Tuesday, May 17, 2016

Are You a Woman or a "Person", Hillary?

Hillary Clinton, awaiting a decision from the FBI on whether or not to recommend that she be indicted for carelessly putting classified material all over the Internet, is a woman, at least this month.  She seems to want to identify that way, giving out "woman cards" at her events to sycophants who want to be able to "play the woman card" in defense of her.

All this makes us wonder whom she feels is a legitimate candidate to be given one of those cards.  No, I don't mean the stupid piece of plastic or cardboard or whatever they're made of.  I mean that, if push came to shove, how she would define what a "woman" actually is.

We're probably all pretty tired of the recent battles between the Obama administration and common sense as far as the whole bathroom dust-up.  The Obamistas and the State of North Carolina are busy suing each over about it, and now the State of Texas is heading to court to protect Federal funds for school lunch programs from being withheld, because the state wants boys to go to boys' locker rooms and girls to girls' rooms.

Never mind ISIS on our doorstep, no one working, $20 trillion in debt and a porous border flooding the USA with competitors for the few unskilled jobs out there.  Our president has to worry about gender identity.

But Hillary is overtly on the side of the White House in this nonsense, having come out firmly against North Carolina in the school bathroom law in a recent debate.  Now, I don't know how she actually feels about the issue.  I suppose that she is probably disgusted with Obama for forcing her to have to make a stand on an issue she doesn't agree with.  Hardly anyone does agree with Obama on it, so there's no reason to think Hillary does.

Where this all comes to a big problem for her is that it puts her essentially on both sides -- or neither side -- of the same issue, namely, that either being female is important or it is not.  Being genetically female is vitally important to Hillary Clinton.  If she were a man, she would never have sniffed the White House in the first place, never have been a carpetbag U.S. senator from New York, never have been able to screw up as Secretary of State and certainly not ever be running for president now.

Because she has to be stuck on the "you're whatever gender you want to be" side of the issue, she can only make so much capital of her femaleness.  It is awfully difficult for her to say that being female is so flexible that any male can wake up in the morning and decide that he is a "she", and then try to argue that her being (genetically) female is in any way important.  I mean, if it's something you can decide on for yourself, it can't be so big a deal that it should cause anyone to vote for her.

On top of that, it is hard to play the victim card in the women's deck when she was quite responsible for the personal destruction of a series of her husband's bimbettes, as well as those like Juanita Broaddrick who were raped by her husband.  The published material out there on cases like those make it very tough for her to play, well, any of those cards.
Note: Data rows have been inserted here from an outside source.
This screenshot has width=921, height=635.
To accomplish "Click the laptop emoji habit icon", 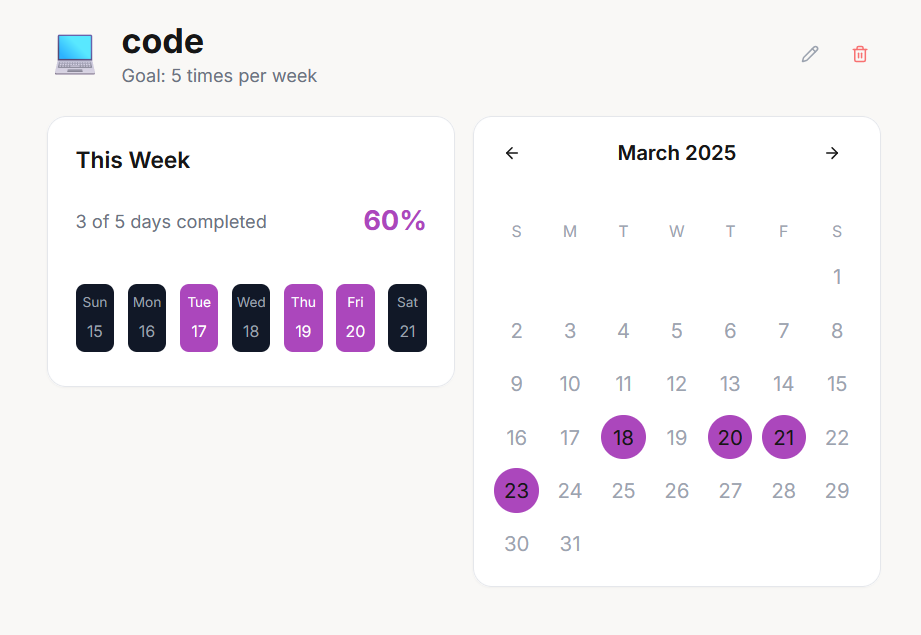I will point(75,54).
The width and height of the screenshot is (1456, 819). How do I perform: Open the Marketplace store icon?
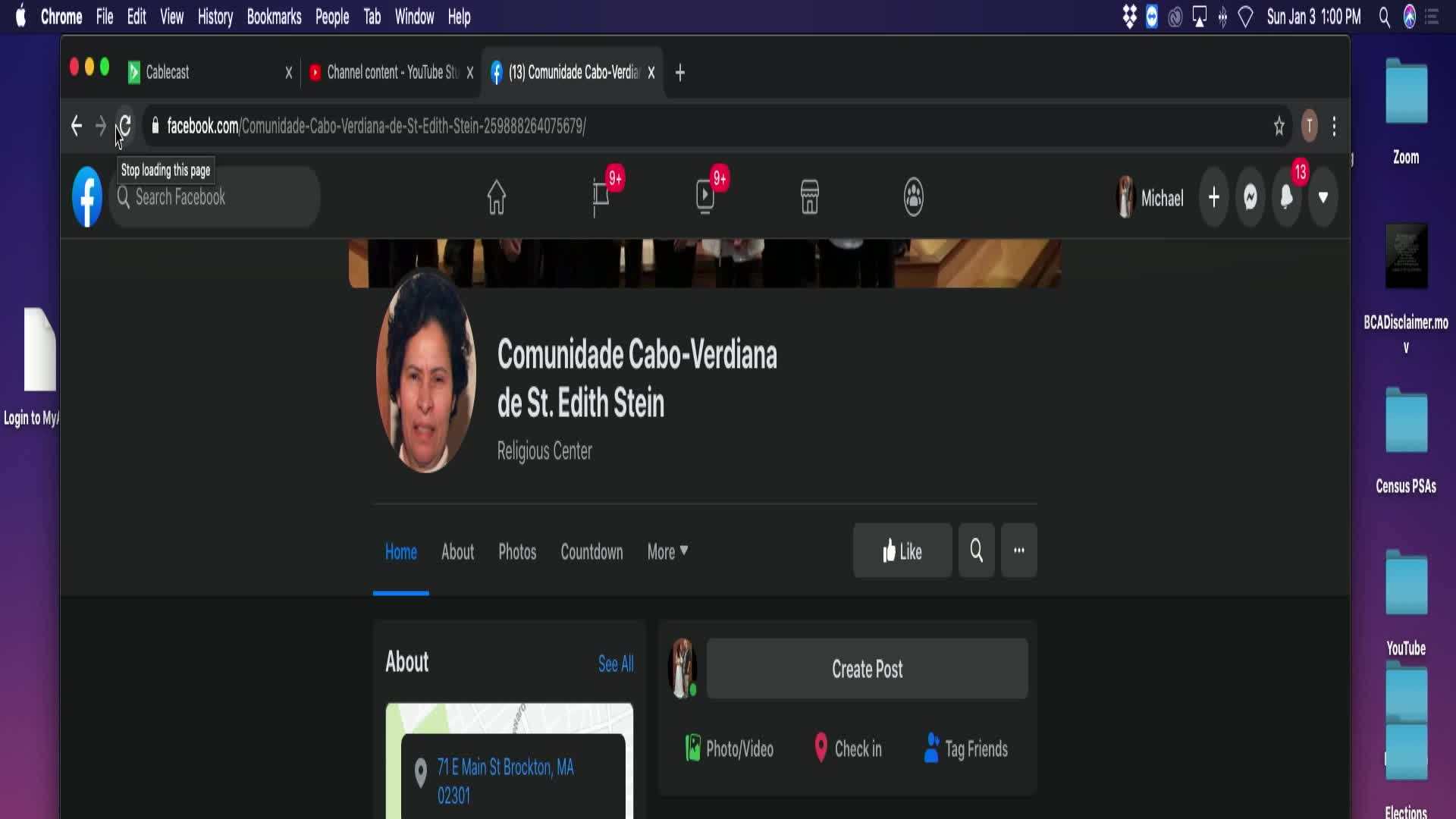[x=810, y=197]
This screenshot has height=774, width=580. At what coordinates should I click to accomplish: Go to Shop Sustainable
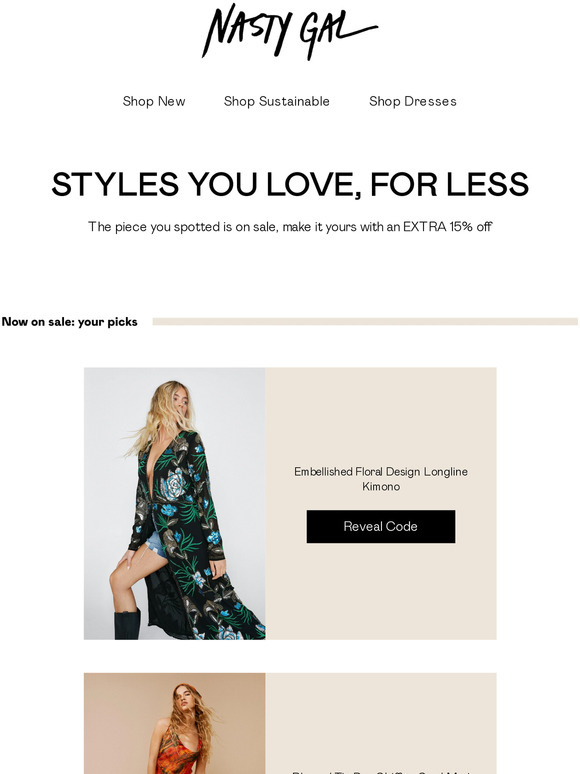tap(276, 101)
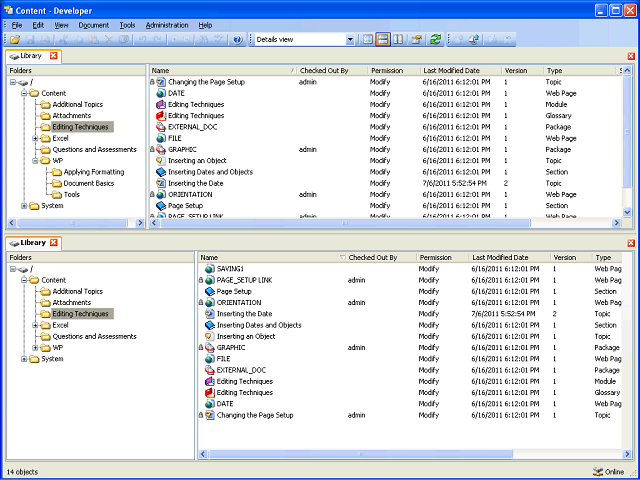Toggle sort on lower Name column header
Screen dimensions: 640x480
[272, 258]
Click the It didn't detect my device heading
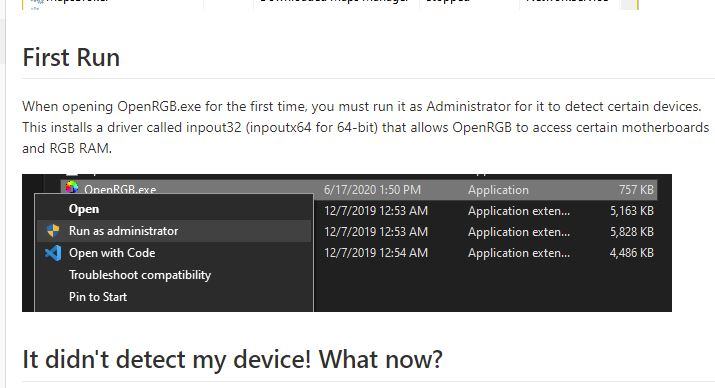 pyautogui.click(x=232, y=359)
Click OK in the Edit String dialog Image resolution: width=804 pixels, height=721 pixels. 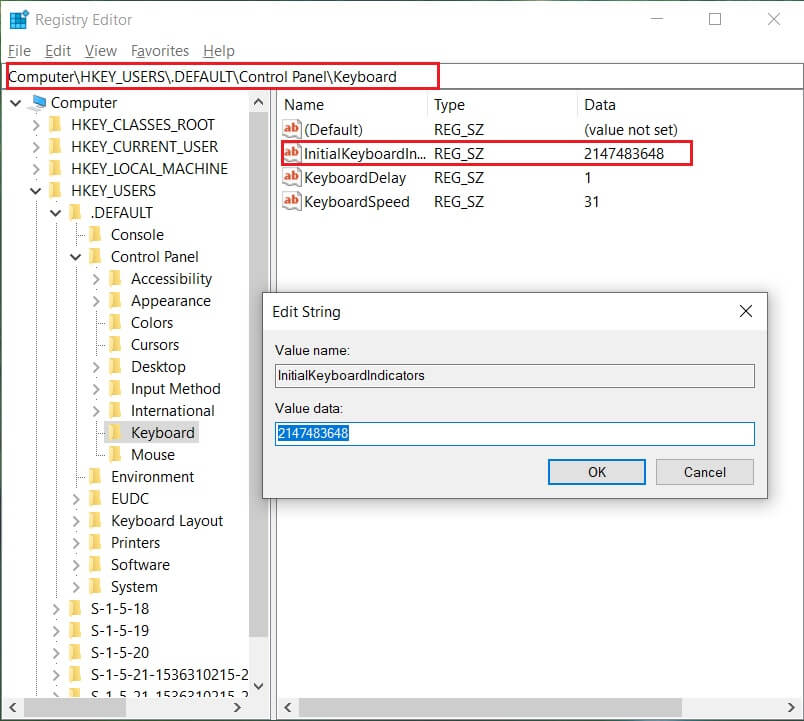point(596,471)
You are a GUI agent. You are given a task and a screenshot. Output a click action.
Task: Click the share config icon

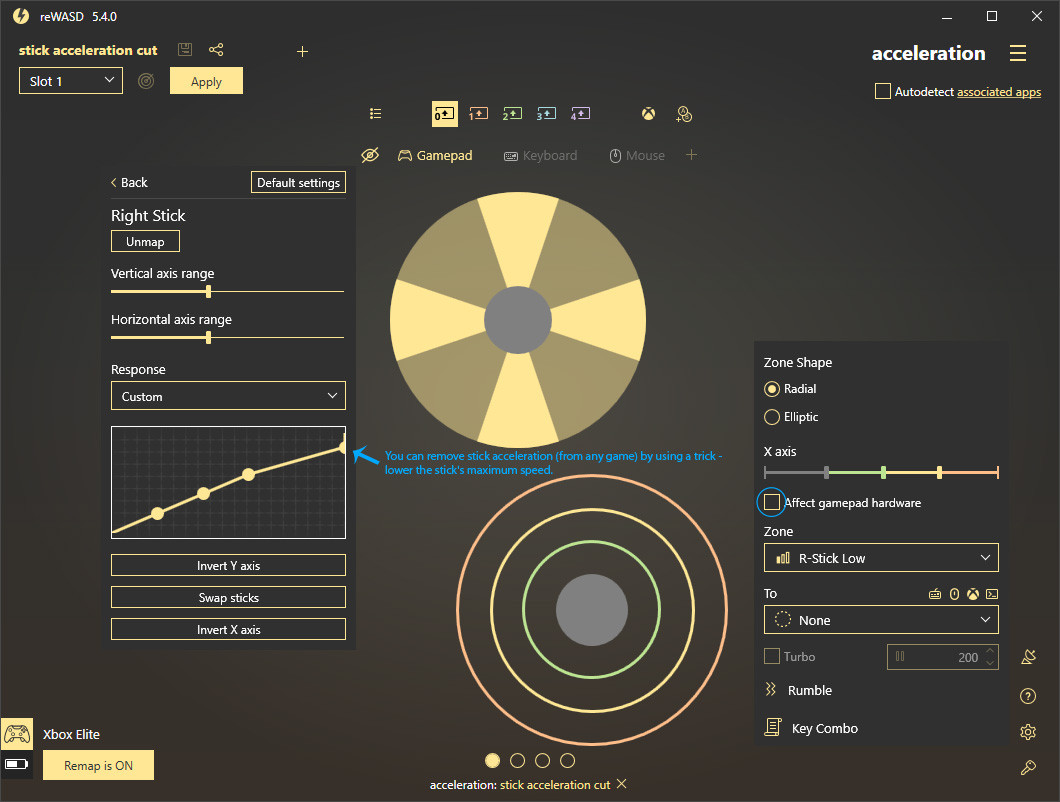[x=216, y=50]
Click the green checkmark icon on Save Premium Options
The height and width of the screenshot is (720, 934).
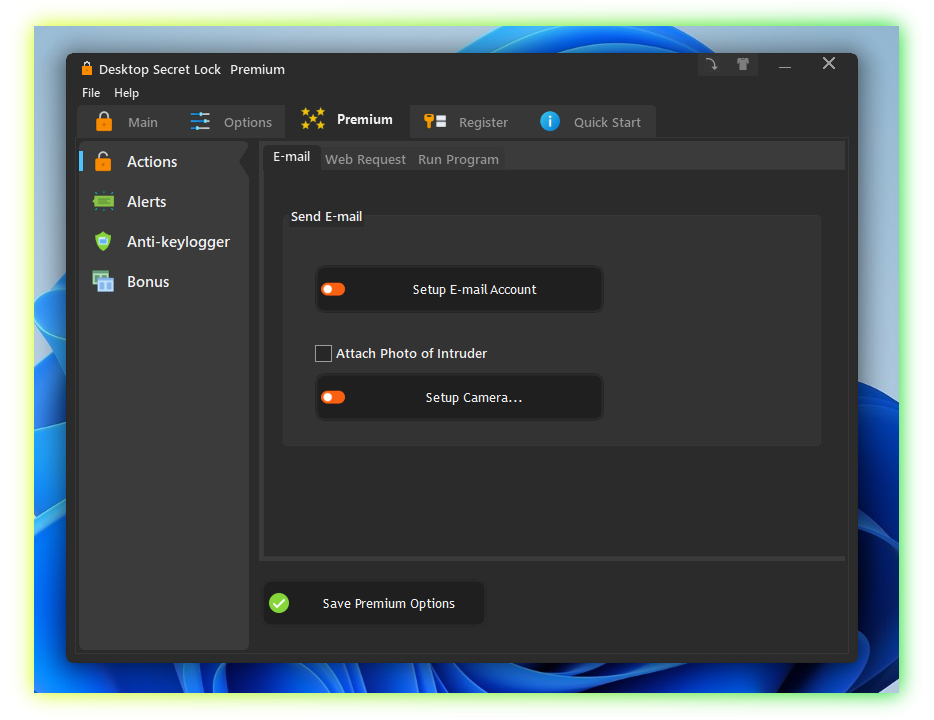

Hillary has a host of problems.  Women don't really care for her much more than they care for Donald Trump.  It's going to be a real challenge to get them to come out and actually vote for her.  Men give her terrible ratings and they're not going to rush to the polls for her either.

But when all you have going for you is that you are genetically female, and Obama's actions have forced her to take stands that essentially devalue the worth of being female, you're in a heap of trouble.  I'd love for an inquisitive press to follow up on the divergence of those paths, but that isn't going to happen.

But voters, even subconsciously, are going to make that connection.  And it is simply not going to help her get votes in November.

If, of course, she is not in prison by then.